Winton is part of the Cretaceous ‘golden triangle’ in outback Queensland, the other two being Hughenden and Richmond. All three were once submerged in the ancient Eromanga Sea. What was the Eromanga Sea? A body of water. But that’s not important right now. First priority was to find a place to set up for a few days. One place I wanted to visit was over 100klm’s away, and I wasn’t going to be towin’ the van everywhere. The Long Waterhole was only about 5klm out of town, a free piece of ground for the self-sufficient.

Even though the temperatures were dropping, everyone sought shelter under the trees. Apart from the usual suspects there were some unexpected interlopers. A pair of roosters would wander around the waterhole before dawn, alerting different caravans that the sun would be up shortly, and we shouldn’t miss it. Some vans were also lucky to have their own ‘cowcierge’ on standby, should any request need attending to.

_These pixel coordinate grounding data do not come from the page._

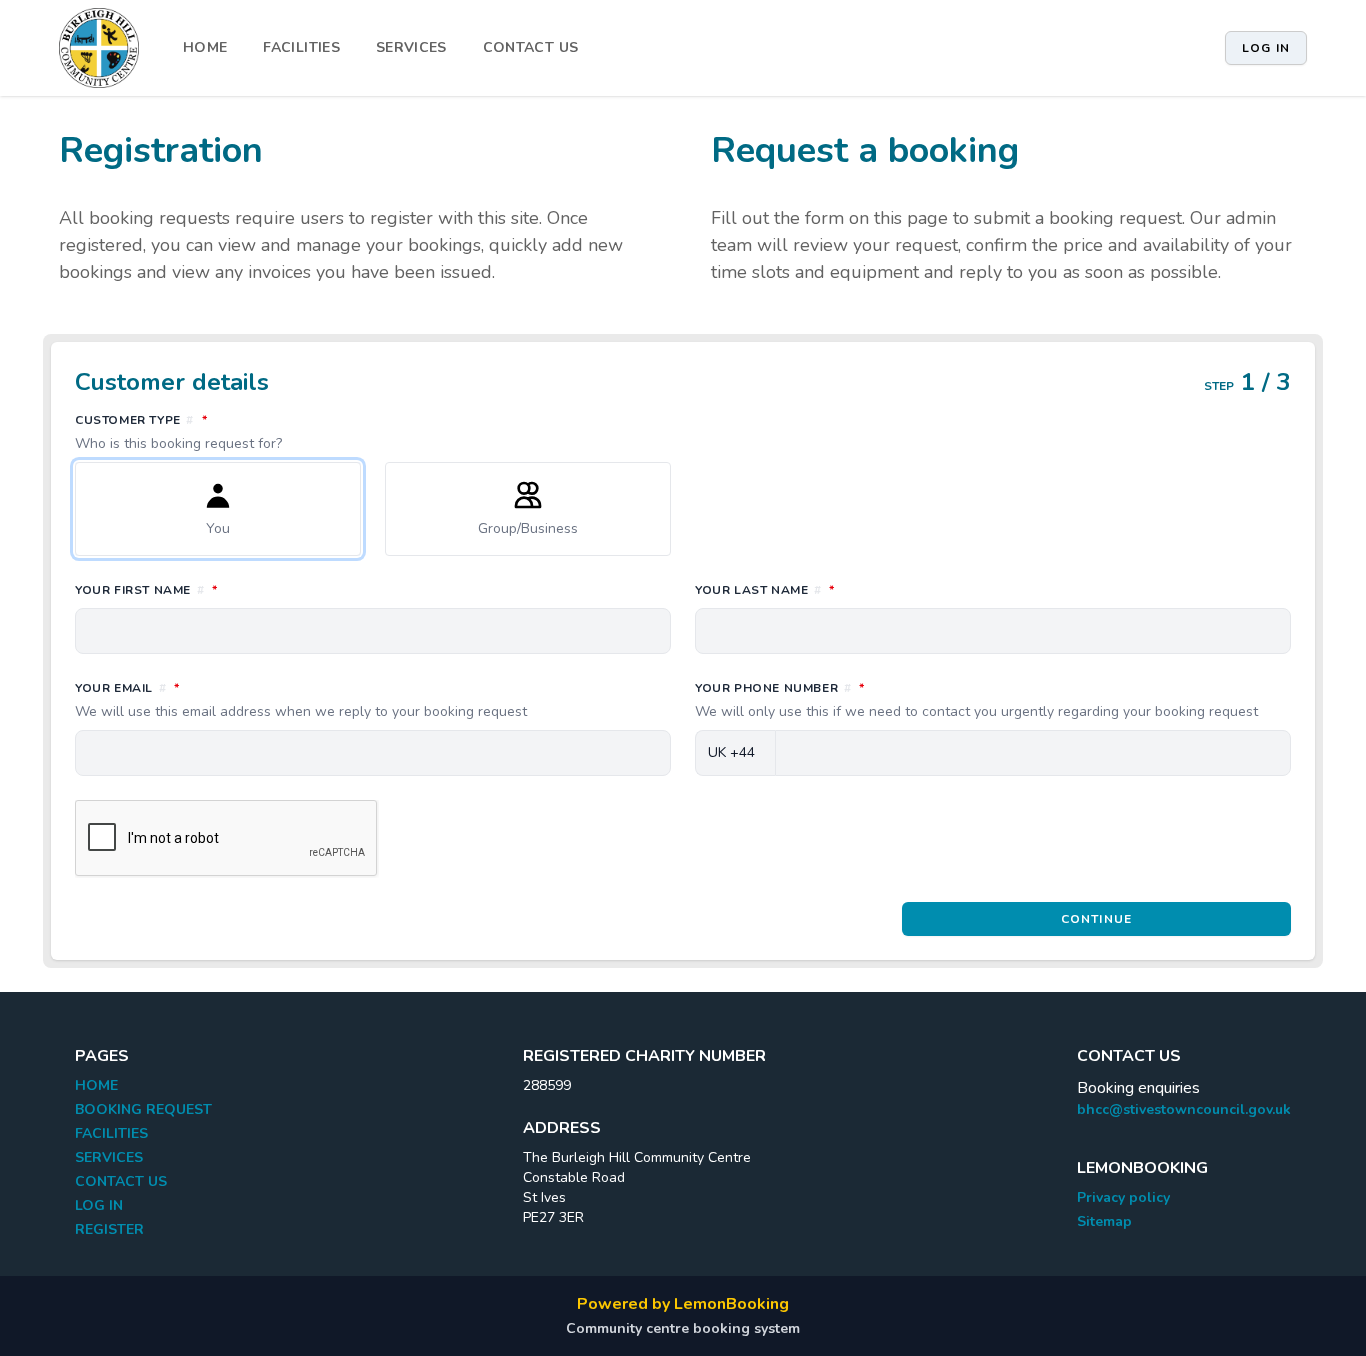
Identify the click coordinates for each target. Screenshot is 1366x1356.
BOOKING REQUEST (143, 1109)
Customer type (230, 432)
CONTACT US (531, 47)
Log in (1266, 48)
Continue (1097, 919)
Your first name (235, 589)
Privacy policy (1123, 1197)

With those two-legged alarm clocks killing the sleep-in vibe, I got up early one morning and headed for Lark Quarry Conservation Park, home to the Dinosaur Stampede National Monument. It’s 110klms south from Winton along an alternate tar and dirt road. I arrived well before the first ‘show’ and noticed a couple of scenic walks on offer. An opportunity to get some context on what I was about to discover.


The Centre is built into a small ridge and, once the tour started, it became clear why this exact location. Set in a temperature and weather controlled hangar, is a story of a lakeside stampede set in the mud of an ancient shoreline. It’s only a fraction of what still lays hidden beneath layers of rock. What’s even more impressive is how paleontologists can flesh out this moment in time, using science to determine the species, the direction, the speed and the urgency simply by examining a thousand footprints.

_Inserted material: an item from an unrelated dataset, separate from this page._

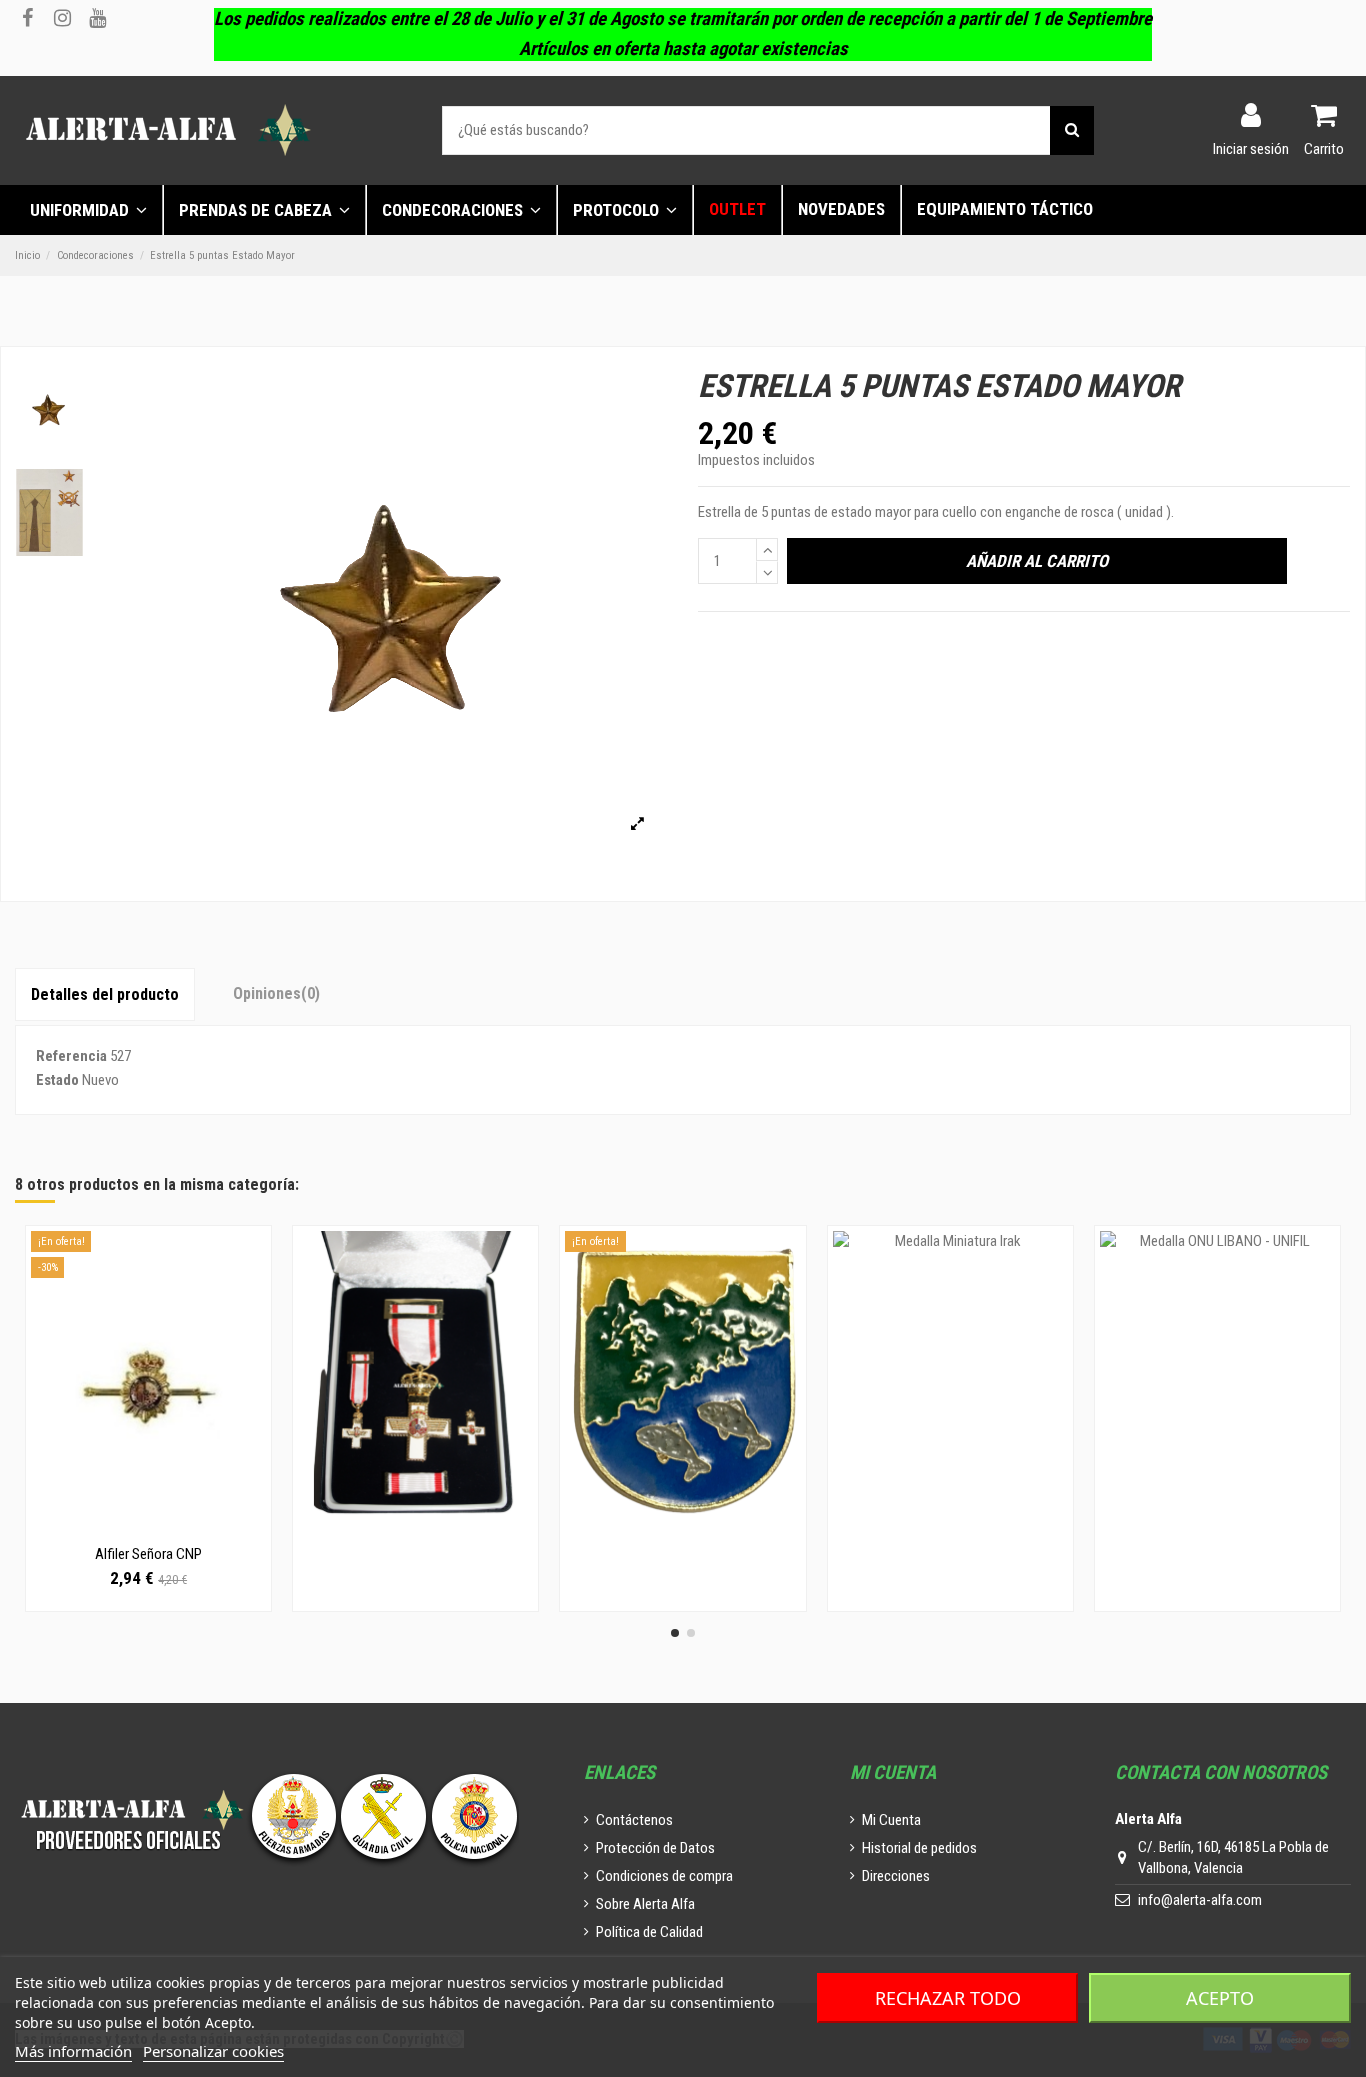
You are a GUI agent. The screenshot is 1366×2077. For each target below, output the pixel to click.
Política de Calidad (649, 1932)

This is the only record of a dinosaur stampede in the world and, how is so often the case, discovered by accident (someone looking for opal) and a long time to ascertain it’s true significance. Speaking of opal, there’s lots of it out this way. There’s even a town called Opalton, and there area few opal shops and displays back in Winton. Now I wasn’t going to go looking myself, but as luck would have it, the star of Outback Opal Hunters, Joseph Taranto and his wife Natasha run The Opal Miner in Winton. Part shop, part museum, Natasha trusted me enough to pull some nice pieces out from under the glass for some of you to drool over.



Bladensburg National Park was just a few k past my digs and after five days, it was time for a change of scenery. Unfortunately less than 2klm’s in, corrugations not experienced since Kakadu appeared. It was not an experience I wished to re-live in what was essentially, scrub country. Beating an orderly retreat, I was still hopeful of finding somewhere else to spend a night. And then, a little bit of history remembered in a solitary monument and a pause to reflect on the long and unending struggle for justice and equity.

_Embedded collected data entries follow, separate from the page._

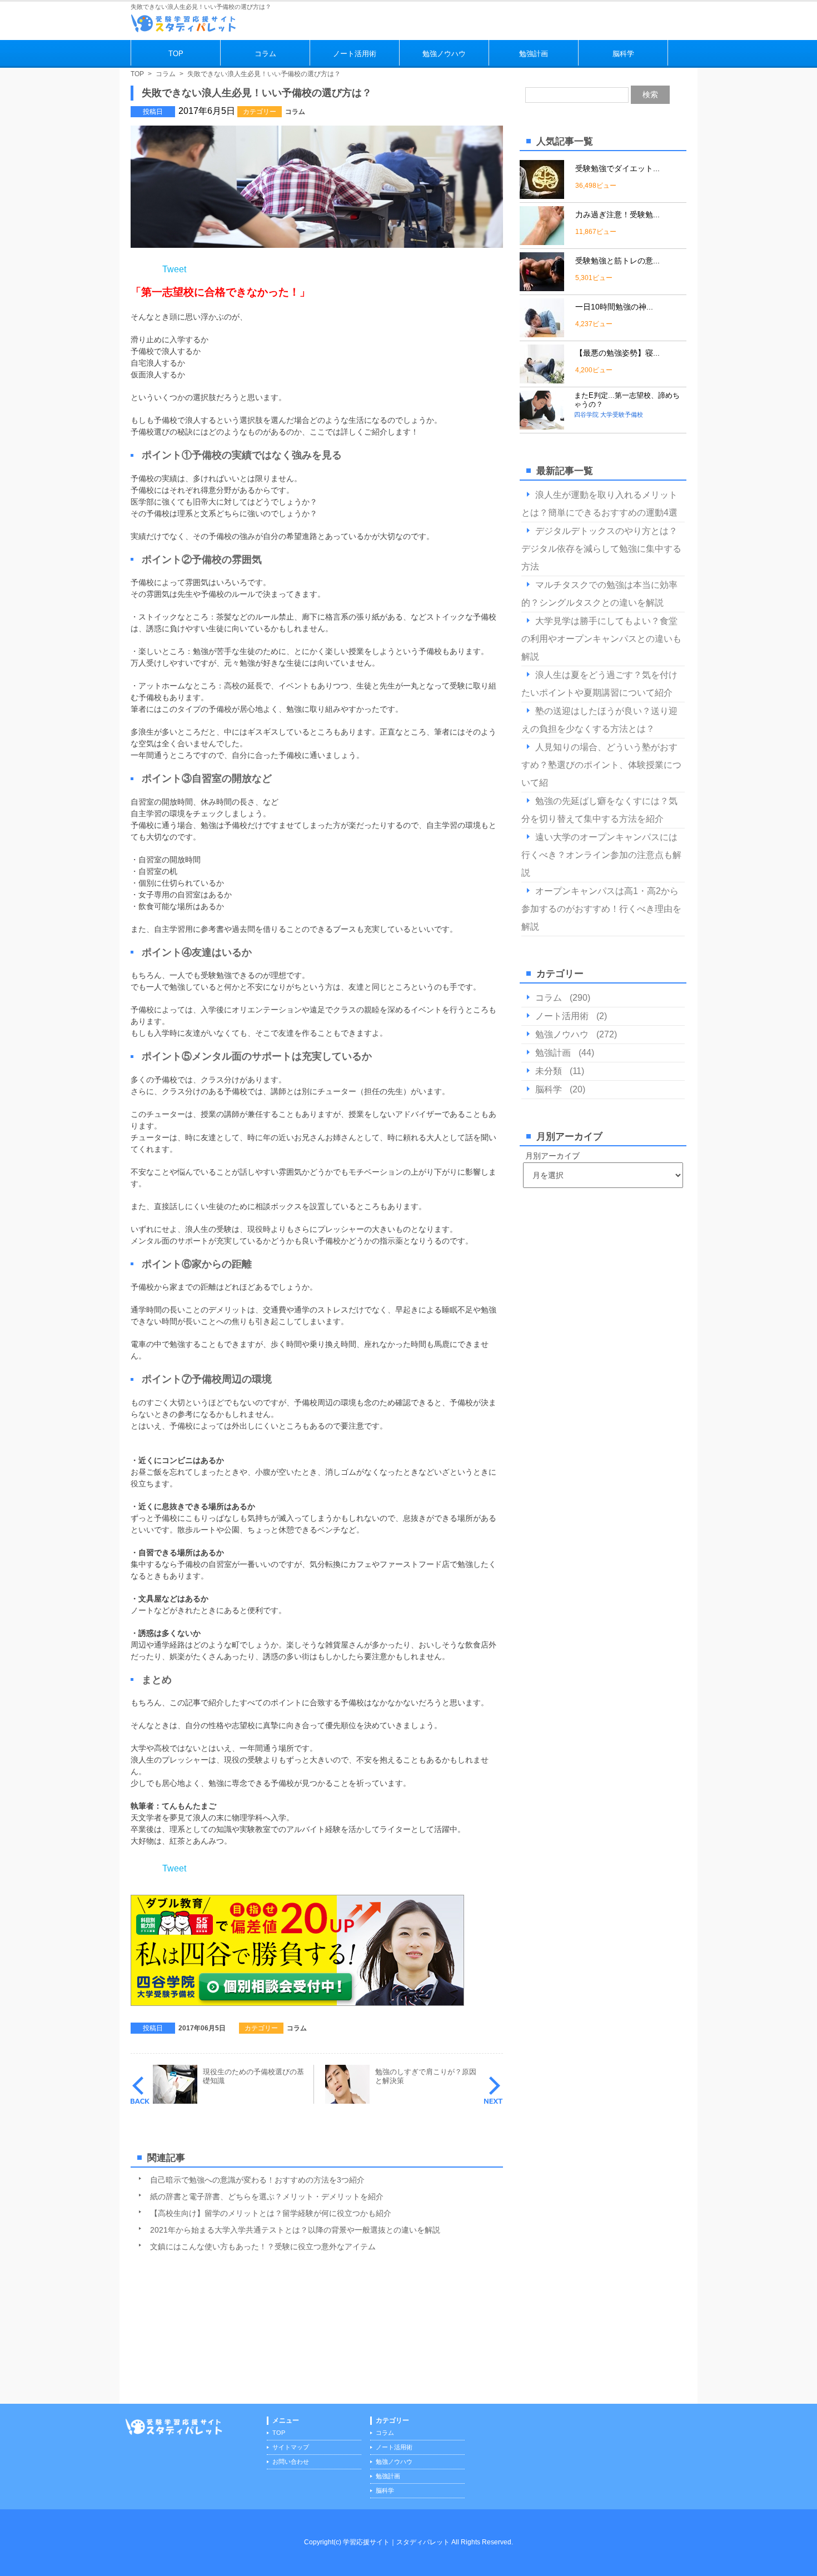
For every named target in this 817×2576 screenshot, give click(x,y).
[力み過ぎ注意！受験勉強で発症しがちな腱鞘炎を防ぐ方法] (542, 240)
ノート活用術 (354, 53)
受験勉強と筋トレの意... (617, 260)
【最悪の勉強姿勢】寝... (617, 352)
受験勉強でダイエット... (617, 168)
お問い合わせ (290, 2461)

I did eventually find a spot next to the road, but the next morning I jumped up early and decided to make a run to Longreach.

There was one more stop on the way – the Australian Age of Dinosaurs. From the outside it looked impressive with several major displays spread over 50 acres, maybe more. But at nearly $80 admission and with a chip in the windscreen needing attention…… Living on the road full time is not an eternal sight seeing binge. Sometimes, frustrating decisions and little sacrifices have to be made. So, disappointed, but what a view from the ridge!!